Logo Bloomberg Technoz

Pengamat Nilai DPA Tidak Mendesak dan Hanya Alat Politik Jokowi

Pramesti Regita Cindy
13 July 2024 14:30

Presiden Jokowi saat Rakornas Pengendalian Inflasi Tahun 2024. (Youtube Setpres)
Presiden Jokowi saat Rakornas Pengendalian Inflasi Tahun 2024. (Youtube Setpres)

Bloomberg Technoz, Jakarta - Pengamat parlemen sekaligus peneliti Forum Masyarakat Peduli Parlemen Indonesia (Formappi) Lucius Karus menilai bahwa revisi Undang-undang nomor 19 Tahun 2006 tentang Dewan Pertimbangan Presiden (UU Wantimpres) yang akan diubah menjadi Dewan Pertimbangan Agung (DPA) bukanlah suatu hal yang mendesak.

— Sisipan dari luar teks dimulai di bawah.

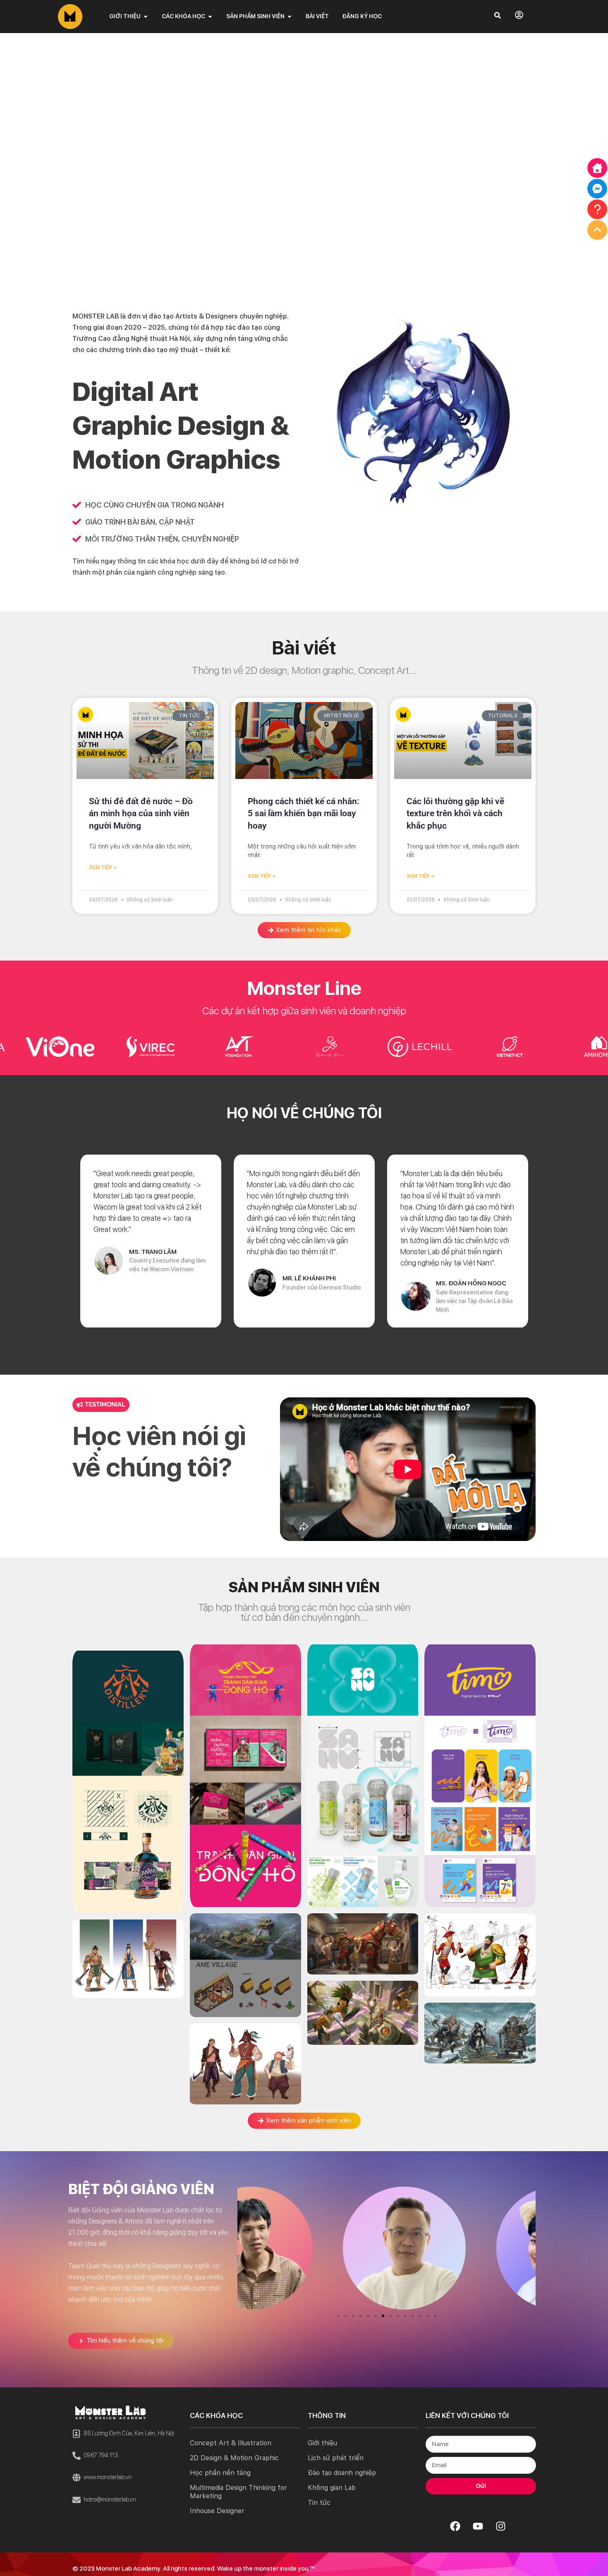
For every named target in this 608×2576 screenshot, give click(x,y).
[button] (338, 2316)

Pasalnya, Wantimpres atau DPA menurutnya hanya kerap kali jadi tempat tergabungnya tokoh yang dianggap berjasa untuk penguasa. 

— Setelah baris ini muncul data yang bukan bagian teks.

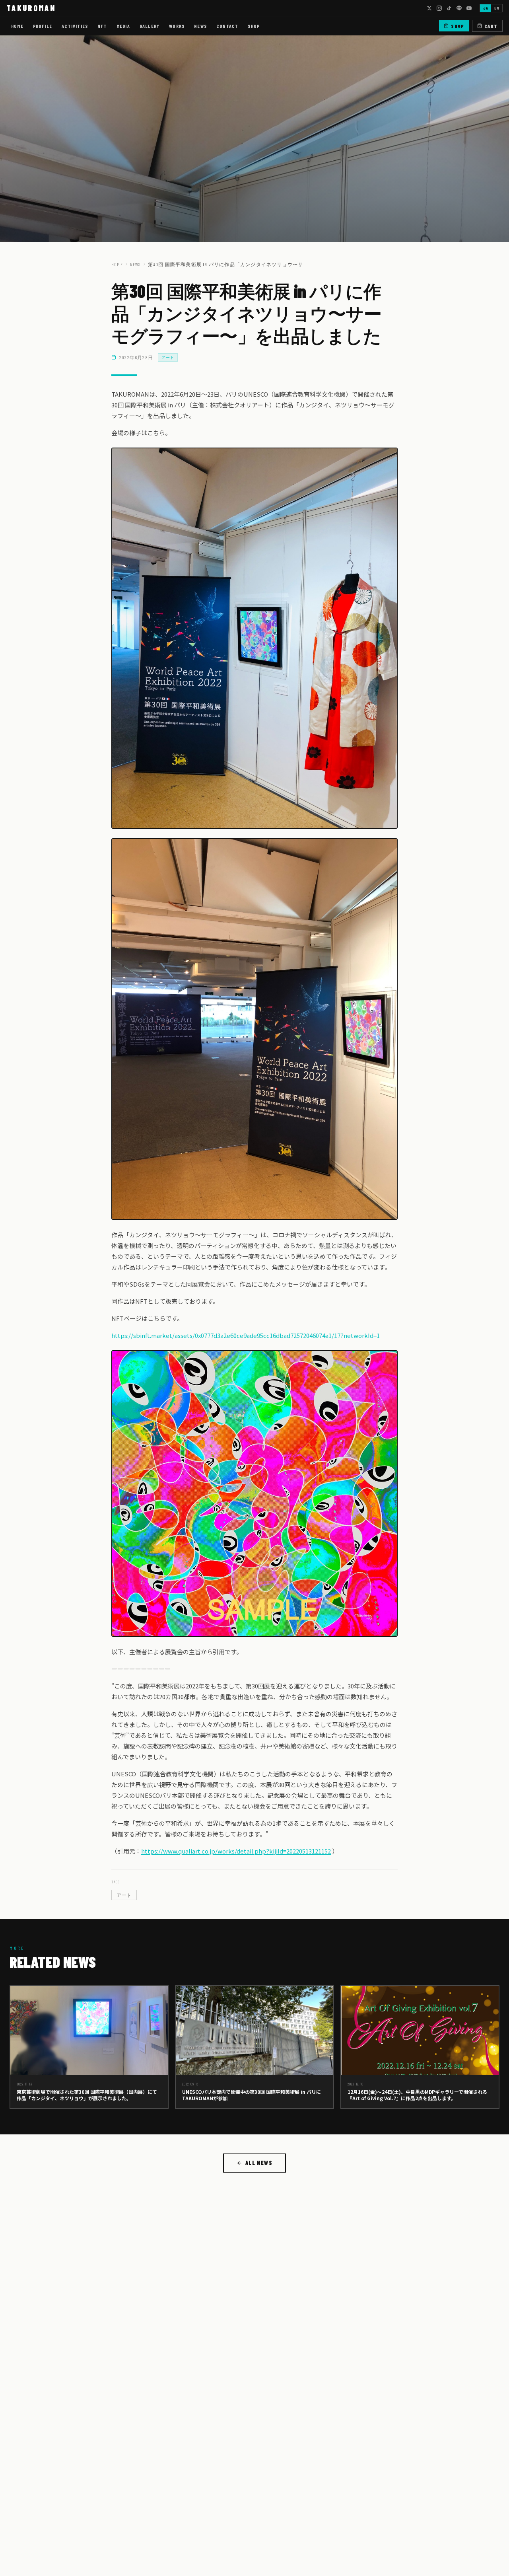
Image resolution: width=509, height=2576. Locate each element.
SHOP (254, 26)
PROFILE (42, 26)
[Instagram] (439, 8)
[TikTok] (449, 8)
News (135, 264)
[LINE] (459, 8)
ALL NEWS (258, 2162)
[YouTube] (469, 8)
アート (167, 357)
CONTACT (227, 26)
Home (117, 264)
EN (496, 8)
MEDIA (123, 26)
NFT (102, 26)
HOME (17, 26)
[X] (429, 8)
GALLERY (149, 26)
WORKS (177, 26)
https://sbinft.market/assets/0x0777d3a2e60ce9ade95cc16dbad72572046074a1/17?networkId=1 (245, 1335)
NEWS (200, 26)
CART (490, 26)
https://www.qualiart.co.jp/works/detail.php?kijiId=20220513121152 (236, 1851)
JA (485, 8)
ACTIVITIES (75, 26)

Disatu sisi, penetapan mereka sendiri juga dilakukan oleh Presiden sebagai pemilik legitimasi yang tinggi, sehingga saran atau masukan dari pihak terutama DPA tidak akan banyak didengar. 

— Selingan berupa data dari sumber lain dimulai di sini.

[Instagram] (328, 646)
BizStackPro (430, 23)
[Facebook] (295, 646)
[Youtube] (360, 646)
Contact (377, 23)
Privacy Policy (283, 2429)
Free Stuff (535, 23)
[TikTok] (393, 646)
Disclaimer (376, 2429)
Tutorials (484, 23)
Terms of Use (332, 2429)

"Presiden dengan legitimasi yang tinggi dan kekuasaan yang super akan merasa paling mampu memikirkan dan melakukan sesuatu sehingga saran atau pertimbangan dari pihak lain seperti DPA akan tak banyak didengar, dan lagian anggota DPA dengan segala macam cara akan diisi oleh orang-orang Penguasa," jelas Lucius kepada Bloomberg Technoz, Sabtu (13/7/2024). 

"Bagaimana DPA mau mengusulkan atau menimbang sesuatu kepada Presiden ketika mereka justru diangkat oleh Presiden? Ya paling masukan yg basa-basi aja," sambungnya.